ECLI:NL:RVS:2024:1336
Raad van State
- Hoger beroep
- E. Steendijk
- Rechtspraak.nl
Hoger beroep tegen afwijzing verblijfsvergunning asiel door staatssecretaris van Justitie en Veiligheid
In deze zaak gaat het om een hoger beroep van een vreemdeling tegen de uitspraak van de rechtbank Den Haag, zittingsplaats Arnhem, die op 8 maart 2024 het beroep van de vreemdeling ongegrond heeft verklaard. De vreemdeling had op 24 januari 2024 een aanvraag ingediend voor een verblijfsvergunning asiel voor bepaalde tijd, maar deze aanvraag werd door de staatssecretaris van Justitie en Veiligheid niet in behandeling genomen.
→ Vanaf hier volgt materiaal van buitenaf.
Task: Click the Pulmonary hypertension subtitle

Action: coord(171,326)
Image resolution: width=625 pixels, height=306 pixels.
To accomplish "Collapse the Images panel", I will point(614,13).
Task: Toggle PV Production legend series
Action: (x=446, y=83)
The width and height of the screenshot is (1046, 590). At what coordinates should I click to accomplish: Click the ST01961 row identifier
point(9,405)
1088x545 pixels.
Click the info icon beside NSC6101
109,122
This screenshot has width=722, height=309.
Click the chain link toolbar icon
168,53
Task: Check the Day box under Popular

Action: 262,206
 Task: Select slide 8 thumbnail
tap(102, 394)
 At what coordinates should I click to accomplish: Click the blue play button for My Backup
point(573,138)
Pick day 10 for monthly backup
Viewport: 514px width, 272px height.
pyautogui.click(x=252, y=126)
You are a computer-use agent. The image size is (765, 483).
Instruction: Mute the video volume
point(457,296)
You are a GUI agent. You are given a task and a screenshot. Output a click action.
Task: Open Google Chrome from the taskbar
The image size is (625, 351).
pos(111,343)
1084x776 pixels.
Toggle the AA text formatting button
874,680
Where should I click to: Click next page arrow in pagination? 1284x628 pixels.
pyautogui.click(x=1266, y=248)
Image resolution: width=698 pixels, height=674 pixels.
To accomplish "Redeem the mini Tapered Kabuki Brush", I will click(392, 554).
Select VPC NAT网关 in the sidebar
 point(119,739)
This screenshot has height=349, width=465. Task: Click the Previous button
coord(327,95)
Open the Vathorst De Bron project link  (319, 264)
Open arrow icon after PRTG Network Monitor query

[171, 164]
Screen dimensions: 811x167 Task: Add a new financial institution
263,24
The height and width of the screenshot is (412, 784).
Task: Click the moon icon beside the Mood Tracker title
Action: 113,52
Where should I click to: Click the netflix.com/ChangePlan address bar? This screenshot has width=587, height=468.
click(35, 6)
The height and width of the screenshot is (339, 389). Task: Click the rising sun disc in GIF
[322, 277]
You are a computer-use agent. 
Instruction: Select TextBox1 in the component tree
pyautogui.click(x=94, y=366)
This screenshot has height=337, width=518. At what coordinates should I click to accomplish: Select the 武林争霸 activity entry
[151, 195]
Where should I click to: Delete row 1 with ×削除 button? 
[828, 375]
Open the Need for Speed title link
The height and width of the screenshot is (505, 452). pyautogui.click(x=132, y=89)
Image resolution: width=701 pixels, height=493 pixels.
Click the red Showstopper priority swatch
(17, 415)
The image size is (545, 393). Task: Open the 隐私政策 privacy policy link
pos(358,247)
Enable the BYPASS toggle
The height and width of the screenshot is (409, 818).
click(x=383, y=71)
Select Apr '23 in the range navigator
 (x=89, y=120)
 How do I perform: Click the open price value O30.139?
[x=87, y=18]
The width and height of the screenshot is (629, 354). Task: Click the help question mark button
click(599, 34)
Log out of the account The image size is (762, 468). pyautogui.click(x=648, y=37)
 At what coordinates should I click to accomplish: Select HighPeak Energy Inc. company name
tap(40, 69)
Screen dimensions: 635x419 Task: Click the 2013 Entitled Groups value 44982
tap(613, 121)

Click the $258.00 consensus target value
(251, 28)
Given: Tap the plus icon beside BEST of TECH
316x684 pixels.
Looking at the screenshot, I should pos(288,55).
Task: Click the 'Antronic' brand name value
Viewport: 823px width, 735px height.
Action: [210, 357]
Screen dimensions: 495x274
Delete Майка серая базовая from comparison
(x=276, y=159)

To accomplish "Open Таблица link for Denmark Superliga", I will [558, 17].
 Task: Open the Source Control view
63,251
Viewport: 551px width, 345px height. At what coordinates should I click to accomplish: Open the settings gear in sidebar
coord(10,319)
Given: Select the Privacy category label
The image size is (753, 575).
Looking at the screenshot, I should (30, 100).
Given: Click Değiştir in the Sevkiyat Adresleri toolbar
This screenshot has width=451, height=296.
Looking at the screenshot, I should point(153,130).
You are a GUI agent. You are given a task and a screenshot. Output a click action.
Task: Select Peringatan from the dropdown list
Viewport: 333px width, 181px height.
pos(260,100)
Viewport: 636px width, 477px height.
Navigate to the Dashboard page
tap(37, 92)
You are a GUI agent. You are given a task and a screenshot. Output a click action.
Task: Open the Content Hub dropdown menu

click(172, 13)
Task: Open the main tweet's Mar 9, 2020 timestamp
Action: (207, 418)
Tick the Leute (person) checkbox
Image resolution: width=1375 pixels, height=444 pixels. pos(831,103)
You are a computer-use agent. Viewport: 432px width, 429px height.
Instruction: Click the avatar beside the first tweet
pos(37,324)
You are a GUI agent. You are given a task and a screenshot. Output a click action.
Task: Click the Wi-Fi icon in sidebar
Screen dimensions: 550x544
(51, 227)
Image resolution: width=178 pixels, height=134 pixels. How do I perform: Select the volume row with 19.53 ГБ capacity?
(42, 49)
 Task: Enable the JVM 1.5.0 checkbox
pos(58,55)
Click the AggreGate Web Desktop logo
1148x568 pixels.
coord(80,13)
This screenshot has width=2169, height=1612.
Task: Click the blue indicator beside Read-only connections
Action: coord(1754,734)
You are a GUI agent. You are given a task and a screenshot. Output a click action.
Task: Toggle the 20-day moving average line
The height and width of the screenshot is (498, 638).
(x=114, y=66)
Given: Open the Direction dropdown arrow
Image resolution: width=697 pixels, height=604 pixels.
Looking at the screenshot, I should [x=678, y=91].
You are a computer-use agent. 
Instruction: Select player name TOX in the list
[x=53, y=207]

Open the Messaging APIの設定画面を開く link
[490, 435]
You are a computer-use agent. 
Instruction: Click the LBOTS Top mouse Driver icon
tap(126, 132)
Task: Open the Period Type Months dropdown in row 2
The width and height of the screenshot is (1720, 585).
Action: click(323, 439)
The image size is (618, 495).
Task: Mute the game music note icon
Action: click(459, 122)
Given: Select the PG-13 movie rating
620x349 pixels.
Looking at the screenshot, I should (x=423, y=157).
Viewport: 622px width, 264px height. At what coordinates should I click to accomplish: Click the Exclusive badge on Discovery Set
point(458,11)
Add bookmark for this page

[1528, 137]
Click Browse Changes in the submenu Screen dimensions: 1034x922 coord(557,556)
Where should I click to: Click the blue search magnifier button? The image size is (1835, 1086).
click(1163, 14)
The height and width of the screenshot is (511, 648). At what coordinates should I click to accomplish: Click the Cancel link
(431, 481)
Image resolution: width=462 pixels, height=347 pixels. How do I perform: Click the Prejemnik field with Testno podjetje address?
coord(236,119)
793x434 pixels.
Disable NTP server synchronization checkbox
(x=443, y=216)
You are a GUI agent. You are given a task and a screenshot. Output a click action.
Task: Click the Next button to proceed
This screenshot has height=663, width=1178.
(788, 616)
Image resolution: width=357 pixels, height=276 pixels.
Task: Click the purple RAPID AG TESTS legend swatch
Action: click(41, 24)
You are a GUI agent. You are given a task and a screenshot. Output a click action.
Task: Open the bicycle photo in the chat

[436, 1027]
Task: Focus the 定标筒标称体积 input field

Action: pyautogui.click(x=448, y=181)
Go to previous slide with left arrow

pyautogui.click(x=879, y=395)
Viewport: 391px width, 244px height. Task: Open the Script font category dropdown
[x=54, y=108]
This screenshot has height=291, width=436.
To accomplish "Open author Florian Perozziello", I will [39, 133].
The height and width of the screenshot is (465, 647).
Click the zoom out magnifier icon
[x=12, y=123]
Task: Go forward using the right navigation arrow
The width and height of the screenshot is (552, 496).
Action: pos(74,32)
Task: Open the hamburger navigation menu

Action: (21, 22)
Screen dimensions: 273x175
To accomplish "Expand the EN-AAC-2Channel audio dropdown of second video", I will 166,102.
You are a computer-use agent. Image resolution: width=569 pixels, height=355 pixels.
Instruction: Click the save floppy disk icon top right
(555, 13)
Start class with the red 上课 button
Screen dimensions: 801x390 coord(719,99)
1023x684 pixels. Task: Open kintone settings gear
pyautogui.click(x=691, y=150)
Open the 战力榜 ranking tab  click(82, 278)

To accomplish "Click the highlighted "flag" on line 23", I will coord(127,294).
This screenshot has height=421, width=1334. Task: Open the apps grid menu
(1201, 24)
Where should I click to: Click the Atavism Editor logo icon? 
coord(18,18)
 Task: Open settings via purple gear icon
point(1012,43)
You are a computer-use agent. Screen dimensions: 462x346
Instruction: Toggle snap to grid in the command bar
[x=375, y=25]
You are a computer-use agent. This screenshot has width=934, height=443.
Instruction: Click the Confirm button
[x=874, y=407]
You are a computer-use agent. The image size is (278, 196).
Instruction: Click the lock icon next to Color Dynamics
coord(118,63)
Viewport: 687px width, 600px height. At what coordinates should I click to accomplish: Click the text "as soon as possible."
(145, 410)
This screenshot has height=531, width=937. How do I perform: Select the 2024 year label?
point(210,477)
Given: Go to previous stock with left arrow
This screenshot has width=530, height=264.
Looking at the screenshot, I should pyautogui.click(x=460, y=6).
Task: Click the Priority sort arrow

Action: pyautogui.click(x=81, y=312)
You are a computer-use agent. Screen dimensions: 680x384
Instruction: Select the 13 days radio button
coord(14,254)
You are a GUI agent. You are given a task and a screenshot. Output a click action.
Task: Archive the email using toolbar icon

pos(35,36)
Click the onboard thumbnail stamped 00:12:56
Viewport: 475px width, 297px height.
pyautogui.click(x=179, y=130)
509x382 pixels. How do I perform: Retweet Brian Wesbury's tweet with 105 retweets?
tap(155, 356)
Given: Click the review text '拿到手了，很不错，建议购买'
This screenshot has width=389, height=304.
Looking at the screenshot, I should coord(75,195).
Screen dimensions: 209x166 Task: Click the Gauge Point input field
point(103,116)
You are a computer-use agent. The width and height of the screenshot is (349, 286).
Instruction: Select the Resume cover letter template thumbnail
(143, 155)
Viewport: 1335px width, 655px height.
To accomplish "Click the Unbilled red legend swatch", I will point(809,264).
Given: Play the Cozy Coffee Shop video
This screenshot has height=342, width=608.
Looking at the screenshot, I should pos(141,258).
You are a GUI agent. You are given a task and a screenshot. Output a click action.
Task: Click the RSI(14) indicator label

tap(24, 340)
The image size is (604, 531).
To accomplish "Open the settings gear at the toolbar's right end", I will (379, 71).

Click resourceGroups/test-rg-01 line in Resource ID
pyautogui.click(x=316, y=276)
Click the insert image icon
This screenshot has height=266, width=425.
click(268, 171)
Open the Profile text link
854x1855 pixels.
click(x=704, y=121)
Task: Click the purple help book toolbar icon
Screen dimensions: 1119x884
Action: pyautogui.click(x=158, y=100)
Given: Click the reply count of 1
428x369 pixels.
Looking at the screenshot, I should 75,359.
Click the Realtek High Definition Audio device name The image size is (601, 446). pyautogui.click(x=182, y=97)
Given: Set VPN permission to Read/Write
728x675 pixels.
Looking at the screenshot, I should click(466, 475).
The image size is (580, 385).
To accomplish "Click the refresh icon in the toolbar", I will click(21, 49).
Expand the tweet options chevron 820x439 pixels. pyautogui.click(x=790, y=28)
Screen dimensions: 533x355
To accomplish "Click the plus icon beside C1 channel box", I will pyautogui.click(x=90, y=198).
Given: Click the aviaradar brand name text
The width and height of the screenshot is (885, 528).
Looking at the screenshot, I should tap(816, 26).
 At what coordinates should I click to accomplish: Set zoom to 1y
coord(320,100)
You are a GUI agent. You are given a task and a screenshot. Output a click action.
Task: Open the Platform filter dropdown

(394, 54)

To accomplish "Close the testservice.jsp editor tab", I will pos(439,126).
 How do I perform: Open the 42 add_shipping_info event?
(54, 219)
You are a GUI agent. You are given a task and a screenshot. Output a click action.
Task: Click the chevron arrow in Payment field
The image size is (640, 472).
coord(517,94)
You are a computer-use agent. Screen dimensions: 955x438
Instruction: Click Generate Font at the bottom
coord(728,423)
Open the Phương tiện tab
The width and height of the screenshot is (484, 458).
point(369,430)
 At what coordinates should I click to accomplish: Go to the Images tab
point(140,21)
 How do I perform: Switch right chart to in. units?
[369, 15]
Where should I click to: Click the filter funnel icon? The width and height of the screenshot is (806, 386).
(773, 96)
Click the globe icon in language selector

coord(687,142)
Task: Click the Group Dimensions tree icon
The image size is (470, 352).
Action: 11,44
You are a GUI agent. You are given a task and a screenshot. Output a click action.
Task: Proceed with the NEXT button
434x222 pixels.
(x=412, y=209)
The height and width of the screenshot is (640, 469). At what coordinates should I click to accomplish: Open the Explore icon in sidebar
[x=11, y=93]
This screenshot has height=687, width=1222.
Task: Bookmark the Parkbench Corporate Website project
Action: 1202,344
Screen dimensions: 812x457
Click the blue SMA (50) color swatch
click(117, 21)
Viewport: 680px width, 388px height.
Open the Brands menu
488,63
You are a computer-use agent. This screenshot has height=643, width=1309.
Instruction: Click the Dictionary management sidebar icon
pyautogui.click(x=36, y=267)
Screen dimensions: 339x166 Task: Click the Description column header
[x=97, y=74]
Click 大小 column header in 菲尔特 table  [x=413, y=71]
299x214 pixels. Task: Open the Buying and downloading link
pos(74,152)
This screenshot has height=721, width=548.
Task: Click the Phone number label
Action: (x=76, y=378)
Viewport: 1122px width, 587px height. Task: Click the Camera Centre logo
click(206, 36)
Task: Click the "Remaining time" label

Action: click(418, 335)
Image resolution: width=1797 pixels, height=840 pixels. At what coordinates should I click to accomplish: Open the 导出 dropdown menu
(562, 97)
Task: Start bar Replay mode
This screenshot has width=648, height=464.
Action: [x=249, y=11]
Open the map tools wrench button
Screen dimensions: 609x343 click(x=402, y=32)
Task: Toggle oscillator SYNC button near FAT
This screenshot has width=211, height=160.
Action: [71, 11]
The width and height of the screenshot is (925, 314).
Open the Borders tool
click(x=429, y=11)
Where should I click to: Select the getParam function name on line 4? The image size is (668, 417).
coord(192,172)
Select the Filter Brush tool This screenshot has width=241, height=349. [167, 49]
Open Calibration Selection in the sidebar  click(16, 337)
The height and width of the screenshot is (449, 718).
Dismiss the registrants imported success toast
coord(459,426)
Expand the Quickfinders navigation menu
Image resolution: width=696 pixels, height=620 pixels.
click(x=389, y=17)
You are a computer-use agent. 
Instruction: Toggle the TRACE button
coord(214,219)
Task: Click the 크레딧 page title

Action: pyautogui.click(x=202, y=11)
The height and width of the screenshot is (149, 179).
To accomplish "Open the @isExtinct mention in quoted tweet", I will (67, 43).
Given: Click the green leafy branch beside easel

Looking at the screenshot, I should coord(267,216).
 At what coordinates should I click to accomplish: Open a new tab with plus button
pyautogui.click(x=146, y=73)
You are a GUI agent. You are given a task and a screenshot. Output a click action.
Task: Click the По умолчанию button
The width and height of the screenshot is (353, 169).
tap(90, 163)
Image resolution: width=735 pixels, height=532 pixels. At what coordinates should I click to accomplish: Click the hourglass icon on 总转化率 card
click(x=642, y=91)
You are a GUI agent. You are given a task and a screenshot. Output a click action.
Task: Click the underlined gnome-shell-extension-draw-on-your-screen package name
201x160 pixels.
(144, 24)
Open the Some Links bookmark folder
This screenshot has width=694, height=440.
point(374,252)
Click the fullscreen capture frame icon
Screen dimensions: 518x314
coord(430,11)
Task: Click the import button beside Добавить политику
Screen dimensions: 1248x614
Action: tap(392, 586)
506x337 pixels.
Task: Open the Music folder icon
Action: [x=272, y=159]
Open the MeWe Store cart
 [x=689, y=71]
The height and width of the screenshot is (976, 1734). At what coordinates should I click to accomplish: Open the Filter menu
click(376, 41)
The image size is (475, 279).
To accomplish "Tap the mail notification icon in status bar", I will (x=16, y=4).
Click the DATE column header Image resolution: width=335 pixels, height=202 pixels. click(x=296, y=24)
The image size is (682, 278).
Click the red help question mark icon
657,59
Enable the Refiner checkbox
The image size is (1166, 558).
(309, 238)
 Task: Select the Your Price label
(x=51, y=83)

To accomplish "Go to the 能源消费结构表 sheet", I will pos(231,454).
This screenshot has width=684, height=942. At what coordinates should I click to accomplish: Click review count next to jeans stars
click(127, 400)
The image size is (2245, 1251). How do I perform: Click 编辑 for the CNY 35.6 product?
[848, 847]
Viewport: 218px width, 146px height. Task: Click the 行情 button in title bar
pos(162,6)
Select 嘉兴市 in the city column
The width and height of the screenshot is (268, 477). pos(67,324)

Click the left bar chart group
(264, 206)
De rechtbank oordeelde dat de staatssecretaris terecht had gehandeld en dat er geen gronden waren om de aanvraag alsnog in behandeling te nemen.
De vreemdeling, vertegenwoordigd door mr. M.J.A. Rinkes, heeft hoger beroep ingesteld tegen deze uitspraak. De Afdeling bestuursrechtspraak van de Raad van State heeft het hoger beroep beoordeeld en geconcludeerd dat de rechtbank op goede gronden tot haar oordeel is gekomen. De Afdeling heeft de motivering van de rechtbank overgenomen en vastgesteld dat het hogerberoepschrift geen vragen bevat die in het belang van de rechtseenheid, de rechtsontwikkeling of de rechtsbescherming in algemene zin beantwoord moeten worden.
Uiteindelijk heeft de Afdeling het hoger beroep ongegrond verklaard en de uitspraak van de rechtbank bevestigd. De staatssecretaris is niet verplicht om de proceskosten te vergoeden. De uitspraak is openbaar gedaan op 2 april 2024.